Provided text |
Give me your tired, your poor, your huddled masses yearning to create the next Unicorn. There's a building anti-immigrant vibe in some political circles. So let's add this stat to a couple hundred years of established history. Immigrants have founded 51% of U.S. billion-dollar startups. (Full disclosure: Two of them founded me.)

6

War on Reality

"When it comes to drugs, we can continue to live in a fantasy-world if we want -- and we will keep getting the results we've got." Johann Hari with 7 facts about drugs and addiction that will make you question everything you know. (Well, at least it will make you question the war on drugs.)

+ Here's an interesting animation on addiction (and how we've responded to it in exactly the wrong way).

+ Black people were much more likely to get arrested for smoking pot. And now that it's legal in some places, they're much more likely to be shut out of the weed boom.

What is needed | According to the text above, what share of U.S. billion-dollar startups were founded by immigrants? The lines after this sentence come from a different source than the text above.

Source information |
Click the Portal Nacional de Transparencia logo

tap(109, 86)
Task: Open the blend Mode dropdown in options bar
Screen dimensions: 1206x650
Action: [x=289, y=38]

Result of this task | 51%